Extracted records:

______________________________

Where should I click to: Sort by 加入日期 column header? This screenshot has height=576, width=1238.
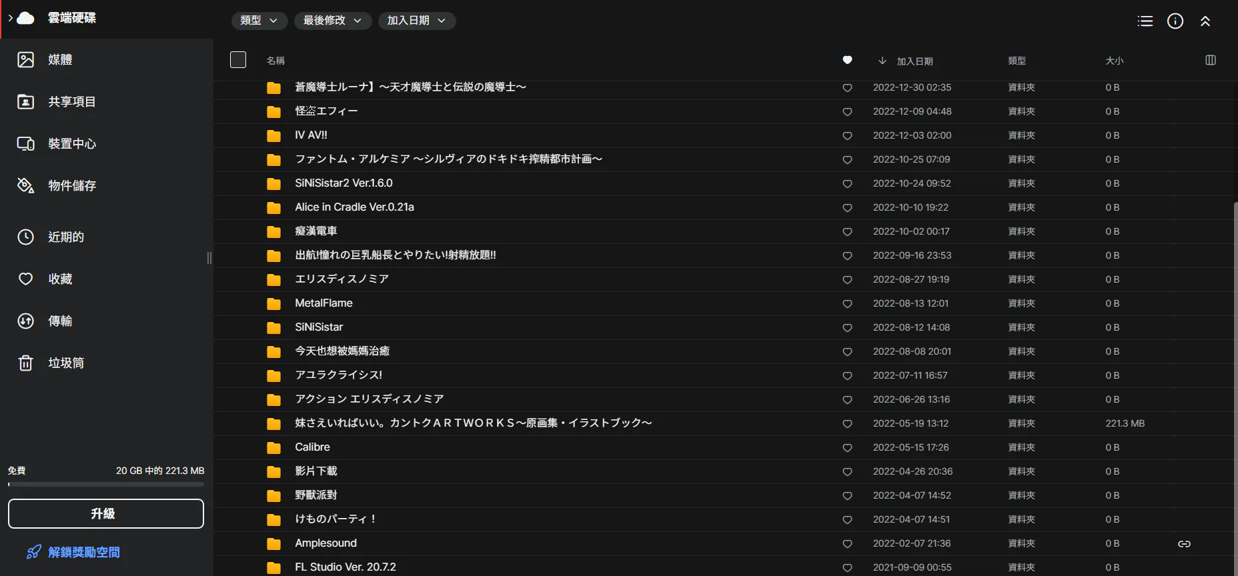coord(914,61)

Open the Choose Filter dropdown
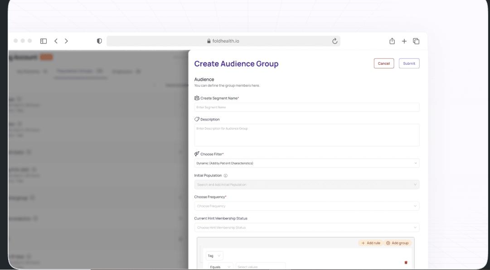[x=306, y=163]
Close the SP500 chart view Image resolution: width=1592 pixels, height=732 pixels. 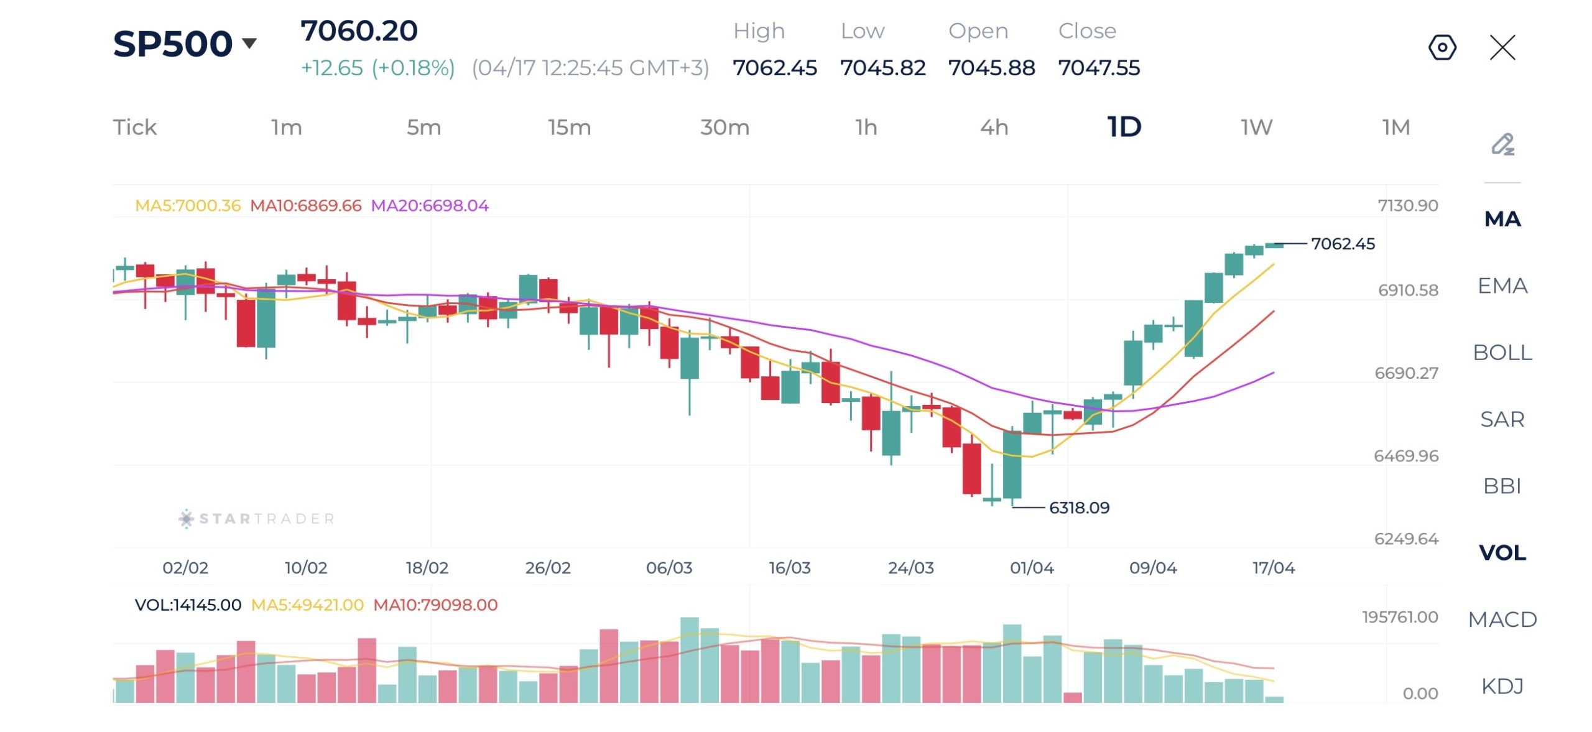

______________________________

◆ **YOUR OBJECTIVE**:
Please print the data above once more, exactly as it appears, with no pictures.

◆ **WRITTEN SOLUTION**:
Where should I click to: Sort by 加入日期 column header? This screenshot has height=576, width=1238.
coord(914,61)

Open the Choose Filter dropdown
[x=306, y=163]
Close the SP500 chart view Image resolution: width=1592 pixels, height=732 pixels. 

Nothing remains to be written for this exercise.